YOUR OBJECTIVE: An exact copy is all that is wanted: the lines from the one with "The width and" through the end of the listing below, both included, minus any pictures.

►

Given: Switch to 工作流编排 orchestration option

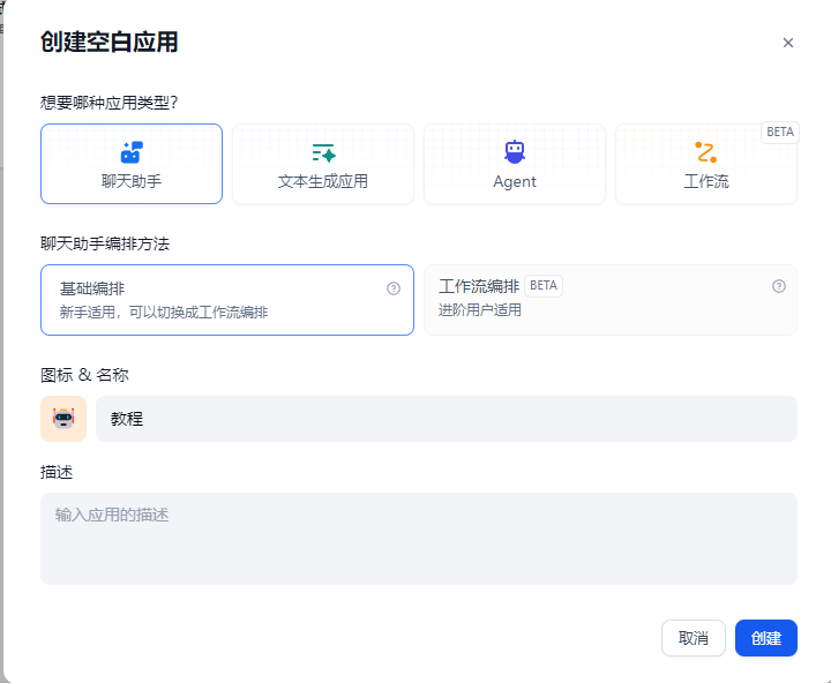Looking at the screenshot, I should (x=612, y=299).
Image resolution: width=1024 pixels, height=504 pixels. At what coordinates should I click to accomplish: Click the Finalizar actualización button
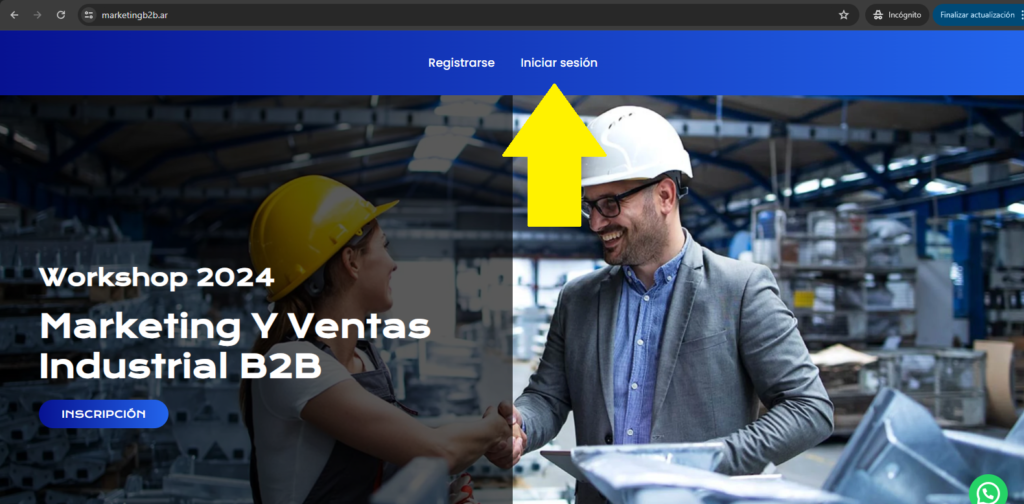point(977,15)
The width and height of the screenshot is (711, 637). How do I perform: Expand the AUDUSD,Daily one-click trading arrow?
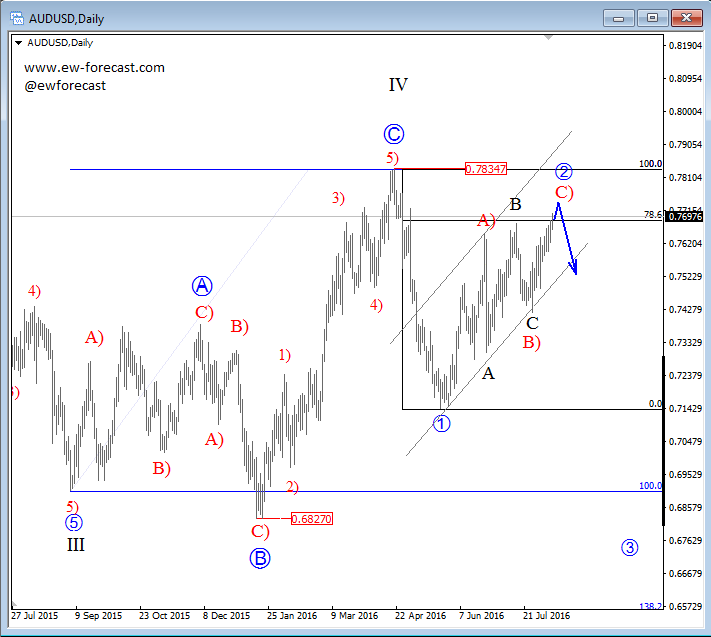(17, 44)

◄

TASK ANSWER:
The width and height of the screenshot is (711, 637). How do I perform: Expand the AUDUSD,Daily one-click trading arrow?
(17, 44)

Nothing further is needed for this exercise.